Files contain both data and attributes. The data consist of a sequence of data items ,
accessible by operations to read and write any portion of the sequence. The attributes are
held as a single record containing information such as the length of the file, timestamps, file
type, owner’s identity and access control lists. The shaded attributes in the Fig. are
managed by the file system and are not normally update by user programs.
The term metadata is often used to refer to all of the extra information stored by a file system that is
needed for the management of files. It includes file attributes, directories and all the other persistent
information used by the file system.
4.1.1 Distributed file system requirements
-Transparency - heterogeneity
-Concurrent file updates - Fault tolerance
-File replication - Consistency
- Security - Efficiency
Transparency: as the concealment from the user and the application programmer of the
separation of component in a DS.
● Access Transparency: Client programs should be unaware of the distribution of files.

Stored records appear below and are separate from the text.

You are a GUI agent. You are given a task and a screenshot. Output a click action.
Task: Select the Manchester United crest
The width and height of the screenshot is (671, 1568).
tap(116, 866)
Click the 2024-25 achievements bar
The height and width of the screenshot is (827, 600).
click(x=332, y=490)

A single set of operations is provided for access to local and remote files.
● Location transparency: enable files to be accessed without knowledge of location
● Mobility transparency: allow the movement of file without affecting the operation of
user
● Performance T: Client programs should continue to perform satisfactorily while the
load on the service varies within a specified range.
● Scaling transparency: The service can be expanded by incremental growth to deal
with a wide range of loads and network sizes.
Concurrent file updates : Changes to a file by one client should not interfere with the
operation of other clients simultaneously accessing or changing the same file.
File replication : In a file service that supports replication, a file may be represented by
several copies of its contents at different locations. It enhances fault tolerance by enabling
clients to locate another server that holds a copy of the file when one has failed.
Heterogeneity : The service interfaces should be defined so that client and server software
can be implemented for different operating systems and computers.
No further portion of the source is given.